Attention, terrain miné

Un automne, en rangeant ses meubles de jardin, Paula constate le temps venu de les remplacer. Certaines pièces tombent en morceaux, des chaises plus confortables seraient d’agrément. Le printemps suivant, Paula change d’idée, décide d’utiliser son mobilier pour une autre année. Sa famille et ses voisins vont-ils l’accuser d’avoir reculé, d’avoir trahi leurs espoirs, de ne pas les avoir prévenus?

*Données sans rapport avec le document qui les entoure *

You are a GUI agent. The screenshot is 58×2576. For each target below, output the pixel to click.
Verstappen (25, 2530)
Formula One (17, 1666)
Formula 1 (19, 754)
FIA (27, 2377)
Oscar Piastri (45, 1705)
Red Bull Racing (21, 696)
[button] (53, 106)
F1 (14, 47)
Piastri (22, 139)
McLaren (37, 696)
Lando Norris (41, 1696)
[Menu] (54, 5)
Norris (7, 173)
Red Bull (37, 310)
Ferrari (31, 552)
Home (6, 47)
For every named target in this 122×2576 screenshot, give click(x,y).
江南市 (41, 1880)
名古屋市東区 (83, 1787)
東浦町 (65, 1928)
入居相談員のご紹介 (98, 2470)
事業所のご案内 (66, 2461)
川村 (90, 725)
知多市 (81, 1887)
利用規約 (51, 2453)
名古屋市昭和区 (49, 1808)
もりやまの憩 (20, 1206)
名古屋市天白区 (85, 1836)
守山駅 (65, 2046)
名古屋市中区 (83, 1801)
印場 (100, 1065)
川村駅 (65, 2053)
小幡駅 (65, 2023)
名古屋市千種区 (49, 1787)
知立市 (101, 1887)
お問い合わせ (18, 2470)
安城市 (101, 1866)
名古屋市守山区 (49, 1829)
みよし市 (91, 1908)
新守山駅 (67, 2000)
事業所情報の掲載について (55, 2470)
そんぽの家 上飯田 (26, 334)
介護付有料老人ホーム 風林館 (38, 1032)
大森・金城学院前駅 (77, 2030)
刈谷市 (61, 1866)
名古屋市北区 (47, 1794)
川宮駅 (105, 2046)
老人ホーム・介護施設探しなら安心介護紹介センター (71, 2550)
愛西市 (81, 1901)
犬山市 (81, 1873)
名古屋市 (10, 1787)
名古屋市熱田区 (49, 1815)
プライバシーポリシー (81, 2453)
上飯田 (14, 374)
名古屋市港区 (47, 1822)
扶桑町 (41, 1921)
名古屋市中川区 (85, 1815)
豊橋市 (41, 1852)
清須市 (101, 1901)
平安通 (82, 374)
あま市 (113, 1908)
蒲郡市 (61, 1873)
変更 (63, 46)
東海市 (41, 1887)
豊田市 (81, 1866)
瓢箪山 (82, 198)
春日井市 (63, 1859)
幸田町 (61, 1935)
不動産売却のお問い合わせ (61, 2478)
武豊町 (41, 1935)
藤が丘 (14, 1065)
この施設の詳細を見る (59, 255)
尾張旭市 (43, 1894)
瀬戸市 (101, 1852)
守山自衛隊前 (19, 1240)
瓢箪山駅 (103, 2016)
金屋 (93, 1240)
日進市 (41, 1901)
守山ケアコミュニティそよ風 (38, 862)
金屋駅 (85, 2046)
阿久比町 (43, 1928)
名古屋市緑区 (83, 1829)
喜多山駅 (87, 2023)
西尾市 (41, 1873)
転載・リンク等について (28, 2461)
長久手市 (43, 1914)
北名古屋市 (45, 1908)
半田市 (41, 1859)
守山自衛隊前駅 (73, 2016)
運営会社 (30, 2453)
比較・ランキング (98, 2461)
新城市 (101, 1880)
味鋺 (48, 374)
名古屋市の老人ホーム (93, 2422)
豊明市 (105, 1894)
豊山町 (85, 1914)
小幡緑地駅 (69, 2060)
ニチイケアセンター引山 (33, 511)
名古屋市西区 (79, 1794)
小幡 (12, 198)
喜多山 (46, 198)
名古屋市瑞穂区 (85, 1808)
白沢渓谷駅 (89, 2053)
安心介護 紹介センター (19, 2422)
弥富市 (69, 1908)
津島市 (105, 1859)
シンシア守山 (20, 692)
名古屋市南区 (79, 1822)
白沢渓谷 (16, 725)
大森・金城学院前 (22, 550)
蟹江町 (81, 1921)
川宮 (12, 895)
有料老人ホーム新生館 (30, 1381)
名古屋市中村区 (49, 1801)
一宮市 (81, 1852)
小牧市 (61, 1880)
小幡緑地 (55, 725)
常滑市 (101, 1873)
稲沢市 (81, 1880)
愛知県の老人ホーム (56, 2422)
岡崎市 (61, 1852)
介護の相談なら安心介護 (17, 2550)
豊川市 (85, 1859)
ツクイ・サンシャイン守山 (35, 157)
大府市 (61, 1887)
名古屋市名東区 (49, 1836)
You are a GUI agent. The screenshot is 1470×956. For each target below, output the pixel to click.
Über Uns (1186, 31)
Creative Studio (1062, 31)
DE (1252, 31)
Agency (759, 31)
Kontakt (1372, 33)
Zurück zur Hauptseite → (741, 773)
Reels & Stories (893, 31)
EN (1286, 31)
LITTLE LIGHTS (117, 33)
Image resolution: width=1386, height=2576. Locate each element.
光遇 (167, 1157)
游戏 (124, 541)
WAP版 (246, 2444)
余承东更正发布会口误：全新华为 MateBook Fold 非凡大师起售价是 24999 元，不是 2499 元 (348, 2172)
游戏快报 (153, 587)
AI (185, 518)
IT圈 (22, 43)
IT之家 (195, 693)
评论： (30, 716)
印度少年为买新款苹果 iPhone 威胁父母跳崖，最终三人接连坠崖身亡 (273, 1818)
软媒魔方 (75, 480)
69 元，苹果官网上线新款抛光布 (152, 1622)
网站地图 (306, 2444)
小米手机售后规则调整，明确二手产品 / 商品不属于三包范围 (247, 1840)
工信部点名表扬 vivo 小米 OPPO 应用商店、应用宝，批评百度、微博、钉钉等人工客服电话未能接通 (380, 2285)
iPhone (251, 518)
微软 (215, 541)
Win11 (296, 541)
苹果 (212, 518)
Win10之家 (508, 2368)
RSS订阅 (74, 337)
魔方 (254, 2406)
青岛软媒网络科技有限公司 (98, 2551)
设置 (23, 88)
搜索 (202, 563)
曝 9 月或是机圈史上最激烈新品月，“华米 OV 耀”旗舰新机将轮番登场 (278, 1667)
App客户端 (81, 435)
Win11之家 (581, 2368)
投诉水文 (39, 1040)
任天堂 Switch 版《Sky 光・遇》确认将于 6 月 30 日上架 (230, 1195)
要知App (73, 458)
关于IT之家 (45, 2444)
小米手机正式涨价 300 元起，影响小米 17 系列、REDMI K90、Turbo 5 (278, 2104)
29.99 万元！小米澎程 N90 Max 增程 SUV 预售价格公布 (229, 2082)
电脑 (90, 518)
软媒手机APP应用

Je ne sais pas ce qui nous fait croire qu’un gouvernement – notre gouvernement – n’a pas le droit de changer d’idée, ou de mettre en place une nouvelle manière de faire. Chaque fois qu’il revient sur une décision, il se trouve toujours quelqu’un pour le lui reprocher: le gouvernement fait volte-face, fait marche arrière, recule, revire, bref, des mots qui charrient un bagage négatif. Quant à entreprendre quelque chose de nouveau, gare à lui s’il ne l’avait pas annoncé deux ans plus tôt, ou pendant la campagne électorale. À ce compte-là, c’est à se demander pourquoi des gens veulent encore se faire élire, le terrain est miné de tous bords tous côtés. On ne peut ni avancer, ni reculer. Elle est où, la marge de manœuvre?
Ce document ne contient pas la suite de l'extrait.